Start of SUPPLIED MATERIAL

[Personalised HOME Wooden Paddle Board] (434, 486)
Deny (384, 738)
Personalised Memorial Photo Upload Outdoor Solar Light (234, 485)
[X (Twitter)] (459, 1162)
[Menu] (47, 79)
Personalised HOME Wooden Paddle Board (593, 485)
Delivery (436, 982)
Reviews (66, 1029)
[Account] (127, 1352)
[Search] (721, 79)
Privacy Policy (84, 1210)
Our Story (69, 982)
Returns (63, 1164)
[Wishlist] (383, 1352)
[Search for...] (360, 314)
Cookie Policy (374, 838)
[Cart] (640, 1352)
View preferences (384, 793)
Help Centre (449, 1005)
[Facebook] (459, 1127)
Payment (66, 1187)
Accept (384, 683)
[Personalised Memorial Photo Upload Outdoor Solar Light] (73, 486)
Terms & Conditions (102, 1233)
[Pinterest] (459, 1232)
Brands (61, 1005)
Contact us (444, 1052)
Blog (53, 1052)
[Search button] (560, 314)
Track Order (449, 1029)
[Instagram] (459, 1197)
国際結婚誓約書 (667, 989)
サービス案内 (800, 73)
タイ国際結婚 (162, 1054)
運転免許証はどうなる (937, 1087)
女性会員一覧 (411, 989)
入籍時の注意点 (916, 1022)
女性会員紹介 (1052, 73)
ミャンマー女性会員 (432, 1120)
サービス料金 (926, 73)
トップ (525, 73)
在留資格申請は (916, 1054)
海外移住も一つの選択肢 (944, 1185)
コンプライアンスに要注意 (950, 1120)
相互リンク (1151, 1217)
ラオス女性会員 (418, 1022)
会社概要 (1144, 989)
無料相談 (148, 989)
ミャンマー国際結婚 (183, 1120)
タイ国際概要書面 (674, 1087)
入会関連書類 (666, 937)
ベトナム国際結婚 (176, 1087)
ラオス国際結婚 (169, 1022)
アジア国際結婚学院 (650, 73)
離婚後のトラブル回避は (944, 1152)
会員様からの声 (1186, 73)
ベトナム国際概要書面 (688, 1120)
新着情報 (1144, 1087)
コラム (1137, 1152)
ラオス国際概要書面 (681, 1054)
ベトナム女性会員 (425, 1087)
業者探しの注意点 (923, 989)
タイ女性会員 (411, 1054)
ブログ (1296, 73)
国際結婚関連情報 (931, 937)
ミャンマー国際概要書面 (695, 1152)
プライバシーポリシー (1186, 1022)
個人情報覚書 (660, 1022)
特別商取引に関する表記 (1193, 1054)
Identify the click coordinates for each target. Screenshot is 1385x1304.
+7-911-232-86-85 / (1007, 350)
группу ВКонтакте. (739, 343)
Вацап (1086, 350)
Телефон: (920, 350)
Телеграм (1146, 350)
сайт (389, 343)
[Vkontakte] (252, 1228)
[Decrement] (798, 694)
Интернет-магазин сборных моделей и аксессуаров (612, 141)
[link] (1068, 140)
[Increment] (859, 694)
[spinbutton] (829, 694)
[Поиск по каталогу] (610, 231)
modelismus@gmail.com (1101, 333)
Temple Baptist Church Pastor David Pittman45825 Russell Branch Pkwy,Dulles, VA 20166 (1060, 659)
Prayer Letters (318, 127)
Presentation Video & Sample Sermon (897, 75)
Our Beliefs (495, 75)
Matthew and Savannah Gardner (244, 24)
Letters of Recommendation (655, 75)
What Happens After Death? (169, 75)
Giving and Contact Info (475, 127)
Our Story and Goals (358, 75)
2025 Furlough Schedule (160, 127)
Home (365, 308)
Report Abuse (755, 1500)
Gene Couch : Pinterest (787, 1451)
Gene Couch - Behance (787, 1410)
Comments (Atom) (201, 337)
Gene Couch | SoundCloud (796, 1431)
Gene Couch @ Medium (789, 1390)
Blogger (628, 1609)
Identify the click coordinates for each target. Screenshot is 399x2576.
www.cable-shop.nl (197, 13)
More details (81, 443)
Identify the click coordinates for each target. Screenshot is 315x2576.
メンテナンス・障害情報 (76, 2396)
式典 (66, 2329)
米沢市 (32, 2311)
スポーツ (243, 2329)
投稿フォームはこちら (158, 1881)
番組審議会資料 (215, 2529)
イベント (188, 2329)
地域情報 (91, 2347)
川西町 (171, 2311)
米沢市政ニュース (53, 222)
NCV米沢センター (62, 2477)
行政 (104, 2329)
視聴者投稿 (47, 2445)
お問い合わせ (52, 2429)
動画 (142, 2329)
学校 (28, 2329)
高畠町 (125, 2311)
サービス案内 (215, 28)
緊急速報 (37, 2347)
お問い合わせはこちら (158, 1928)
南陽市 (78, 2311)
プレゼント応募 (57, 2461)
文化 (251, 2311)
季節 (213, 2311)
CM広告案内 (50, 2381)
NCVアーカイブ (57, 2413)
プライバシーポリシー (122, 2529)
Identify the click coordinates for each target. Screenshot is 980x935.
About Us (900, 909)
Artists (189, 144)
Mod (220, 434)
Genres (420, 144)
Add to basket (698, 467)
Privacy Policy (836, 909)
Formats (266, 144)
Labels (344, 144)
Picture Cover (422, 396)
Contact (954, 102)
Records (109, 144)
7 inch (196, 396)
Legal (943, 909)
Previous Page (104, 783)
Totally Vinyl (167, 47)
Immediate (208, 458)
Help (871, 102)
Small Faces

End of SUPPLIED MATERIAL

**TASK DIRECTIONS**
Retype the data above, starting at its first line and stopping after the line that contains "[Search for...] (360, 314)", with every line copied character for character.

**EXPECTED ANSWER**
[Personalised HOME Wooden Paddle Board] (434, 486)
Deny (384, 738)
Personalised Memorial Photo Upload Outdoor Solar Light (234, 485)
[X (Twitter)] (459, 1162)
[Menu] (47, 79)
Personalised HOME Wooden Paddle Board (593, 485)
Delivery (436, 982)
Reviews (66, 1029)
[Account] (127, 1352)
[Search] (721, 79)
Privacy Policy (84, 1210)
Our Story (69, 982)
Returns (63, 1164)
[Wishlist] (383, 1352)
[Search for...] (360, 314)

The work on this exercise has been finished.